Firms increasingly look to AI when addressing these growing concerns. Machines are learning how to read as technology evolves. Natural language understanding (NLU) allows for automated data review, correlation and the summarization of the entire end-to-end conversation, complete with trade data. Incorporating NLU into a firm’s AI strategy eliminates the countless hours it takes to simply compile all this information in order to review it, and it allows compliance officers to investigate greater numbers of alerts in a more effective manner. Once NLU technology is active, the surrounding steps associated with data correlation, initial evaluation and summarization will need substantial changes. What formerly was a system associated with unearthing data can now be transformed into a validation or authentication routine. No matter what technological changes are adopted, it is imperative to remember: As the evolution of technology changes what compliance programs of capable of surveilling, so to must the policies and procedures put in place that govern their use.
Assemble a Team of 21st Century Compliance Officers
Although the overwhelming majority of participants indicated the inclusion of AI in their compliance process, nearly half of participants in the Actimize study are in the early stages of AI adoption. The use of new technology requires new thinking, and new thinking requires the prioritization of additional skills. Many firms are learning hard lessons as they trudge through the discovery and implementation process, but the learning curve will not end there. Future compliance teams will revolve around substantive legal knowledge, an understanding of financial instruments/marketplaces and an awareness of technology’s role in the surveillance process. In today’s landscape, few compliance executives have a mastery of all three skills.
For firms to fill the impending knowledge gap, they must encourage the development of next-generation technological fluency among their compliance officers and data management teams. This can be achieved in a variety of ways. Traditional methods include the attendance of conferences, tuition-reimbursement programs and the use of outside consultants who can help pave the way with less downtime. In a growing trend, many firms are partnering with trusted vendors to educate their staff on current and budding technological advancements. Regardless of what method is chosen, it is imperative that compliance teams develop the ability to understand, embrace and offer constructive feedback for AI integration.

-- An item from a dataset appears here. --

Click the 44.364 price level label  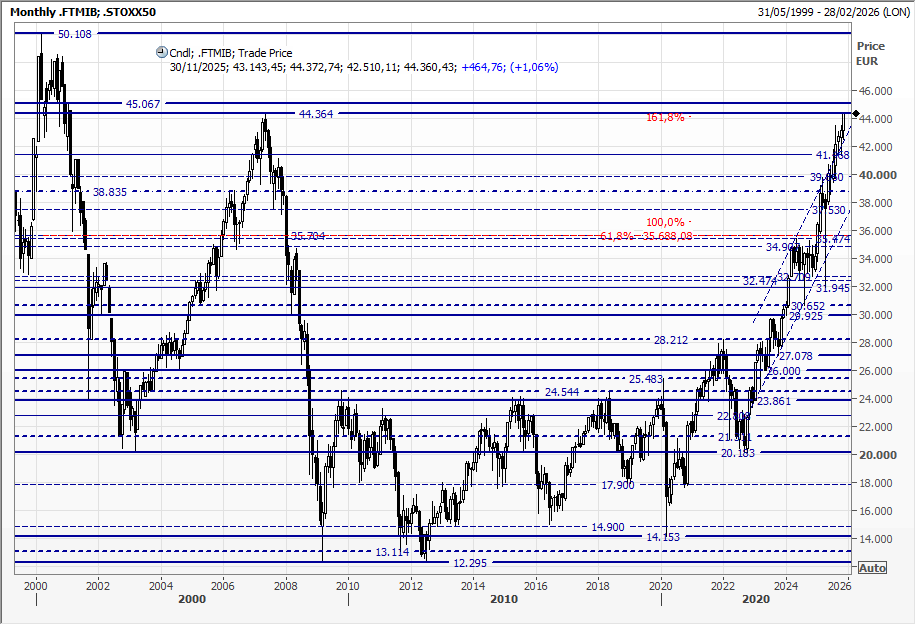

Finally, it is important to note there is no substitute for human interaction. The fintech world is generations away from removing human interaction from the decision-making process entirely, so the investment in people is just as important as the investment in process. Artificial intelligence, machine learning, anomaly detection – these are tools. Like any other tool, they are only effective if you use them properly. Compliance personnel will likely not be removed in large numbers due to technological advancements, but instead be repurposed to maximize their efficacy.
Artificial intelligence and the innovations that accompany it will result in a level of operational efficiency long sought after by compliance programs around the globe. The resulting combination of upgraded technology, processes and people will undoubtedly strengthen the safety, soundness and integrity of our global markets for years to come.